A Sentimental Journey Through France and Italy

A Sentimental Journey Through France and Italy Essay Questions

  1. 1

    How are readers meant to interpret the scene with Maria?

    Maria is a character from Tristram Shandy, Sterne's first, sensational literary success. Yorick visits her and experiences a welter of emotions -- lust, pity, sorrow, and even a sense of the spiritual. Critic Tim Parnell notes that modern readers may find Yorick's conflation of sexual and emotional impulses just another example of Yorick's self-satisfied attitude, but explains that "Sterne takes the orthodox position that since matter cannot think, emotion, like other physical feelings and sensations, has its source in the immaterial soul. A kind of circular reasoning thus imbues Yorick's tearful sympathy for Maria with spiritual value."

  2. 2

    Why is Yorick's speech about the Sensorium significant?

    The Oxford English Dictionary explains that the sensorium is "the seat of sensation in the brain of man and other animals; the percipient centre to which sense-impressions are transmitted by the nerves." Yorick quotes Joseph Addison's Cato, which discusses the comfort derived from confronting and considering God's omniscience and omnipotence. After his sweet, sad, lustful, and contemplative encounter with Maria, Yorick revels in his ability to experience these emotions and connect them to something infinite and majestic.

  3. 3

    How is the novel influenced by Cervantes's Don Quixote?

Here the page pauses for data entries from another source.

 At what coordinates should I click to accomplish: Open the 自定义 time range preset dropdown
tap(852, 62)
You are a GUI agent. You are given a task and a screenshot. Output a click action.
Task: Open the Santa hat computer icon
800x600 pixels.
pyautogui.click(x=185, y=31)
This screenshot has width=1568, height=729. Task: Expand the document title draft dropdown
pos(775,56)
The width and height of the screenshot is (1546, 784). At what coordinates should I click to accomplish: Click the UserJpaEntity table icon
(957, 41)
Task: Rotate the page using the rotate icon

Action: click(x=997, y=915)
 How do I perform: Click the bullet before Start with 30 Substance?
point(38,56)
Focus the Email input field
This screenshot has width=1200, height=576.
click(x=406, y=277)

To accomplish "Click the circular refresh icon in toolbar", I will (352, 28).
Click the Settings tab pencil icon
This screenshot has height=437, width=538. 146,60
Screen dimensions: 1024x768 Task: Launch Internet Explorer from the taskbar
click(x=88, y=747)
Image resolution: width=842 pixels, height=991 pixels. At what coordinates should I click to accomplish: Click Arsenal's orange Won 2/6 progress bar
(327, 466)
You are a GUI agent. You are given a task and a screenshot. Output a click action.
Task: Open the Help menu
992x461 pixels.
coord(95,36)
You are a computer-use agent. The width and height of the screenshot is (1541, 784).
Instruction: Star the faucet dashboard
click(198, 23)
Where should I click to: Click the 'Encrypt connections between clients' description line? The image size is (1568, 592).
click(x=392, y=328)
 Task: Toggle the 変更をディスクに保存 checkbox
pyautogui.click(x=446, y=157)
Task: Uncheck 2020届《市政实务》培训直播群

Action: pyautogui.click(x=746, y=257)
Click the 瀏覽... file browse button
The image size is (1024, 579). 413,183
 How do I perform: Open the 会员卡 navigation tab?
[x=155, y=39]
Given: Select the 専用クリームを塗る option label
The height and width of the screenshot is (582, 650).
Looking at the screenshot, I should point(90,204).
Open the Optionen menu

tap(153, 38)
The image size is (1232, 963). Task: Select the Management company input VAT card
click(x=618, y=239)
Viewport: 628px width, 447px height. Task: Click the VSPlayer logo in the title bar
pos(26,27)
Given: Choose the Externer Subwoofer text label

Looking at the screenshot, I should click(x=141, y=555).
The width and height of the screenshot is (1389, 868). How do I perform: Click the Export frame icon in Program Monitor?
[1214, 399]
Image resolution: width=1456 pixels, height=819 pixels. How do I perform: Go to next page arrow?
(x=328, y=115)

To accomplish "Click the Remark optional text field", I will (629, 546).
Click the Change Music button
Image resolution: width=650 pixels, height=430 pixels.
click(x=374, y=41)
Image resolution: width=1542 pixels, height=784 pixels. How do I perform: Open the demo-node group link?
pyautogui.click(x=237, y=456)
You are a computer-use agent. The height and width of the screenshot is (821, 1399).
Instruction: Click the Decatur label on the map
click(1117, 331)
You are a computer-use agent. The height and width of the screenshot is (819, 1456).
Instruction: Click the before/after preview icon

    Cervantes was a towering figure in the 18th century literary world, and one with whom Sterne was very familiar. Sterne references Don Quixote multiple times, calling attention to the figures of Sancho Panza and Quixote himself. The scene with the dead ass is a direct allusion to the dead ass from that novel. More generally, as critic Tim Parnell points out, both authors "are unwilling to let either genuine feeling or satiric laughter stand alone: rather [they present] both in their mutually qualifying integrity." Certainly, as Yorick explains, "there is nothing unmix’d in this world" (74).

  4. 4

    How can we interpret Yorick's preface?

    The preface is an unusual section, for it comes not at the beginning of the work, where it ought to, but many pages in. It almost takes the reader by surprise and does not even get to be a complete passage, for Yorick is interrupted by Englishmen. As critic Keryl Kavanagh notes, the preface "is paradigmatic of the work itself, suggesting misplaced meaning, eccentricity, going against custom and disappointing expectation which results in the reader being disappointed not only in terms of narrative structure but also in terms of action." Yorick writes this anomalous preface in a private, single-person chaise called a "desobligeant," the very word suggesting "disobliging" circumstances. This is a place almost like a confessional, "a place where he can admit his failings and be absolved of guilt." It is important, then, that this scene of writing comes soon after Yorick has been very disobliging to the monk. Kavanagh adds that Yorick's preface ends when he is discovered, owing to the desobligeant bouncing up and down. This suggests sexual activity in general and masturbation in particular, since Yorick is in the chaise alone. Together, these descriptions and suggestions fit Yorick's overall approach to sex -- personal, imaginative, and unfulfilled.

  5. 5

    How does Yorick depict the French?

    Yorick has the opportunity to meet many types of French people, from barbers to peasants to ladies to chambermaids to counts to monks to beggars. He admires their civility, class, mildness, and grace. In some notable instances, he appreciates their ability to fall in love, to demonstrate honor and wit and charity. Overall, though, when the Count de B**** asks him his opinion, he explains, "they are a loyal, a gallant, a generous, an ingenious, and good temper’d people as is under heaven;—if they have a fault—they are too serious" (75). Yorick also says that all of these traits are exhibited in an excessive way. While not excessively critical, Yorick nonetheless displays a measure of pro-English snobbery and superiority.